Charles Henri Cordier
Acquired by The Detroit Institute of Art, USA
Signed ALGERS 1856 CH. CORDIER
Bronze with a rich dark brown, silvered, green and gilt patination
Height: 29.5 inches (75 cm)
Conceived and cast 1856
Charles Cordier was born in Cambrai and was, as a boy, apprenticed to a jeweller, which inspired the fine detailing and ornate use of multi patinas, enamel decoration and mixed medias for which he is so well known. He studied at the Ecole des Beaux Arts in Paris and then with the prominent sculptor Francois Rude. He exhibited for the first time at the Paris Salon in 1847 and soon became fascinated by the nobility and elegance of the foreign races. This speciality combined perfectly with the French interest in their new colony Algeria and the fashionable “Beaux Ideal” of the Second Empire and gained him the commission from the Paris Museum of Natural History to produce busts for a special ethnographic gallery. He then travelled extensively, going to Algeria in 1856, Greece in 1858 and in 1866 Egypt, on an ethnographic mission sponsored by the French government.

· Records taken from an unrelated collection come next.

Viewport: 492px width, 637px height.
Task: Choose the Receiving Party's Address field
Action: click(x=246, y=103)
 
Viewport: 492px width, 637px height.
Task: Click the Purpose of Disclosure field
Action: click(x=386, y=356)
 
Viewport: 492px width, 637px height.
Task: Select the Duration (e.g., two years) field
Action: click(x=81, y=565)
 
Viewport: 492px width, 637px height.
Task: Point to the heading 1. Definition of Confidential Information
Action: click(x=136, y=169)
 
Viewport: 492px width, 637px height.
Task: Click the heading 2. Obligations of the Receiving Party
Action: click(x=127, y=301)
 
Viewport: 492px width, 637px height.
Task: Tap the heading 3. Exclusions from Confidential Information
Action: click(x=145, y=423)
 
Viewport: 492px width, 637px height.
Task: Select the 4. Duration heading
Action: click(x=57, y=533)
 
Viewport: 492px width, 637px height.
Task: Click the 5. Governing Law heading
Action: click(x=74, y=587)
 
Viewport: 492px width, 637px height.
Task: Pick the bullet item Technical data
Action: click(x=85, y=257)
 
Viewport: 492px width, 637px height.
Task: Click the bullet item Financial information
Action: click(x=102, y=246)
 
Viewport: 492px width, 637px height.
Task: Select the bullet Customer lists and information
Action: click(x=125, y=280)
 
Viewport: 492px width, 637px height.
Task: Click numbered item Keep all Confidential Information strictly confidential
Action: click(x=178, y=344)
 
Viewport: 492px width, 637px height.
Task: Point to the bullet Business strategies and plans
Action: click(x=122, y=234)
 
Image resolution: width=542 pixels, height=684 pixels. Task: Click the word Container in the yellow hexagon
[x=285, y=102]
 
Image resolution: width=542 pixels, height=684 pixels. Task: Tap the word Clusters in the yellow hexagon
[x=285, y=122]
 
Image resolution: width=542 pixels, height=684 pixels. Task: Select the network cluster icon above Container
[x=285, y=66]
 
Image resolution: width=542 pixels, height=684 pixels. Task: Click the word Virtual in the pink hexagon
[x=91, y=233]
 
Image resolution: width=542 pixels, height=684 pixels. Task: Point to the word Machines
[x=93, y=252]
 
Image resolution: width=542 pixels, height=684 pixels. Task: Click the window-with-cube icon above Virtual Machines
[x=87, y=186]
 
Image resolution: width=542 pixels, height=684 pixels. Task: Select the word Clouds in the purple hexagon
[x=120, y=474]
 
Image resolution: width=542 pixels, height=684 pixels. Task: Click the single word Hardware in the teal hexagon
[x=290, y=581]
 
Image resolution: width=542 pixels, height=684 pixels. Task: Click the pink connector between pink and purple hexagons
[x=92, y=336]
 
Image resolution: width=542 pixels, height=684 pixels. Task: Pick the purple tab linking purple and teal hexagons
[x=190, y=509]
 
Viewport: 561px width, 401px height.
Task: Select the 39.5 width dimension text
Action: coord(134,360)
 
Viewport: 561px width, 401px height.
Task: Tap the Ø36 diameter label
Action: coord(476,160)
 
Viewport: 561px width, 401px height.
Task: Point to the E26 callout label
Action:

La Mauresque Noire was part of Cordier’s first group of twelve portraits that form his presentation of a new type of ethnography. Exhibited at the Paris Salon of 1957, Cordier’s aspiration was to surpass the common romantic orientalist attitude to non-european races.
These works, often using mixed media and exotic patinations are highly sought after but produced in very small numbers as the quality of casting and finish was so high. Examples can be found in the Dahesh Museum, the Art Institute of Chicago, the Musée D’Orsay and the Courtauld Institute.